The plot crystallized in the spring of 2022, amid escalating tensions following the May 2 publication of the leaked Dobbs draft by Politico, which revealed the court’s conservative majority poised to overturn Roe v. Wade. Roske, who had searched “roe v wade” online within two days of the leak, spiraled into a frenzy of research on firearms, body armor, breaking and entering, and silent killing methods — including over 30 websites depicting knife strikes to the neck, stabbing and strangulation techniques.
By late May, Roske’s texts laid bare his radical blueprint to upend the judiciary through murder.

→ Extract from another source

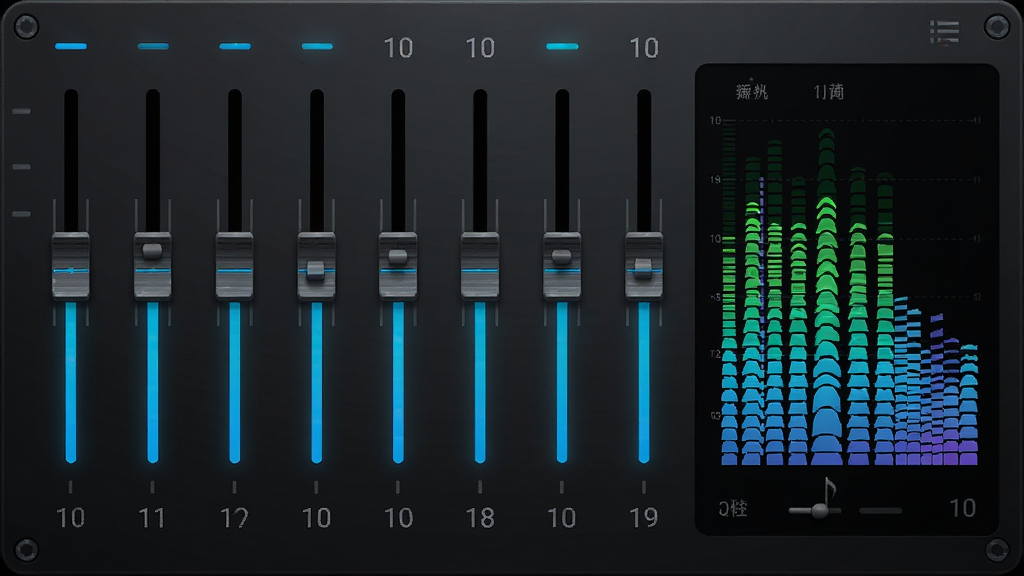Click the 10 readout at the spectrum panel's bottom right
The image size is (1024, 576).
tap(962, 508)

“im gonna stop roe v wade from being overturned,” he wrote on May 18.
Responding to a query about his intentions, he declared, “remove some people from the supreme court.”

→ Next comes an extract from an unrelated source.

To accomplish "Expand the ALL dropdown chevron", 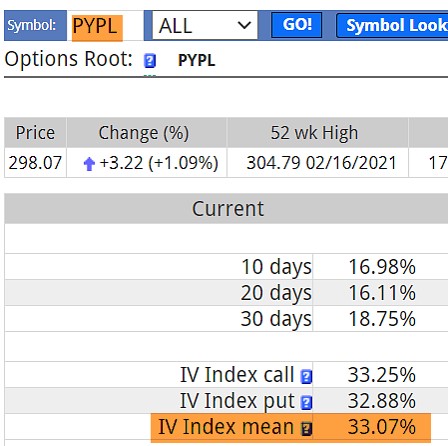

Pressed further on “what u tryna do,” Roske replied bluntly: “yeah but i could get at least one, which would change the votes for decades to come. and I am shooting for 3.”

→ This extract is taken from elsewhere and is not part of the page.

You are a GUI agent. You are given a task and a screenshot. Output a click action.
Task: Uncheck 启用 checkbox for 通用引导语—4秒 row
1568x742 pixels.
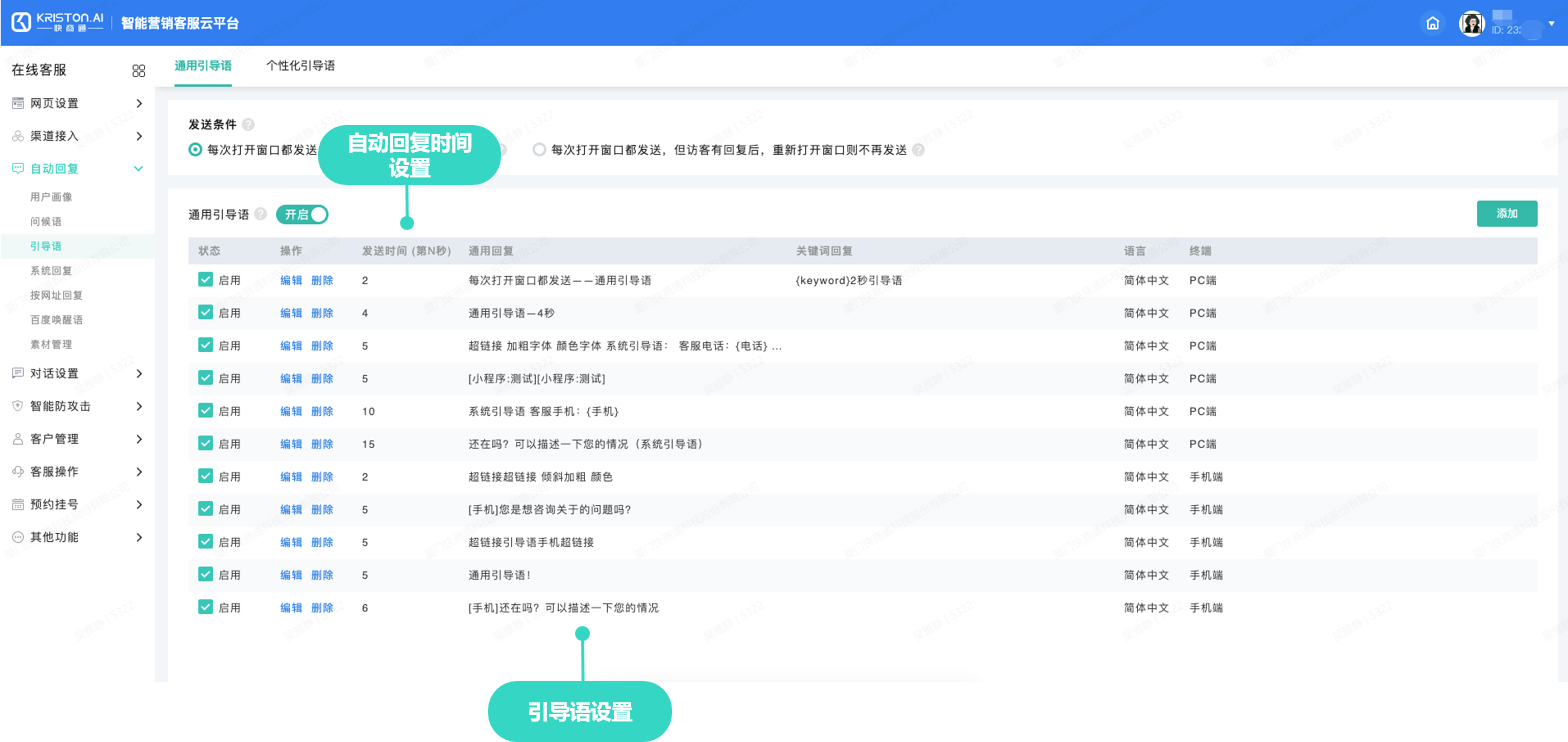[x=205, y=312]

Those three targets extended beyond Kavanaugh to at least two other unnamed conservative justices, with a fourth also researched, federal prosecutors detailed in the memorandum. A map saved in Roske’s Google account pinned the residential addresses of all four, plotted with precision: one justice searched about 16 times, another roughly 10 times, and a third around nine times.
“Also the right have a 5–4 majority so if one conservative justice dies then it becomes a 5-4 for the left,” Roske messaged, musing on the seismic shift his assassinations could force.
He even speculated in another exchange: “what do you think would happen if [Kavanaugh] died?”
“I was thinking of the Roe decision. I feel like those 9 people make a much bigger impact than most people,” Roske added, underscoring his warped calculus that the lives of unborn children — and the justices defending them — were expendable pawns in his crusade to entrench abortion as a constitutional fiat.
Roske flew from California to the Washington area on June 7, 2022, checked into a hotel and set out on foot toward Kavanaugh’s home the next morning, clad in black and carrying his arsenal in a backpack and suitcase.
Overcome by suicidal thoughts as he approached, he called 911 himself, telling dispatchers, “I am having suicidal thoughts and I need help,” averting immediate tragedy but confirming the plot’s lethal intent.
The Justice Department portrayed Roske’s actions as a direct assault on the rule of law.
“In the spring of 2022, the defendant meticulously researched, planned, and attempted to assassinate at least one — but had a stated target of three — sitting judges of the United States Supreme Court,” the sentencing memo stated. “The defendant’s explicit objective was to single-handedly alter the Constitutional order for ideological ends. . . . The defendant’s own words show that the defendant was ‘shooting for 3’ assassinations.”
Roske’s rampage unfolded against a backdrop of heightened threats to the court, amplified by pro-abortion extremists. Days after the leak, the group Ruth Sent Us doxxed the home addresses of conservative justices online, including Kavanaugh, Chief Justice John Roberts and Justice Clarence Thomas, fueling protests and forcing enhanced security measures.
Justice Samuel Alito and his family were relocated to a secure site amid the violence.
A formal plea hearing is slated for the coming weeks, though details of any sentencing deal remain under wraps.
As the Dobbs decision affirmed on June 24, 2022 — just weeks after Roske’s foiled plot — Roe’s reversal empowered states to protect the most vulnerable, a victory that extremists like Roske proved willing to kill for.
Fortunately the justices are alive as well as thousands of babies saved by pro-life laws.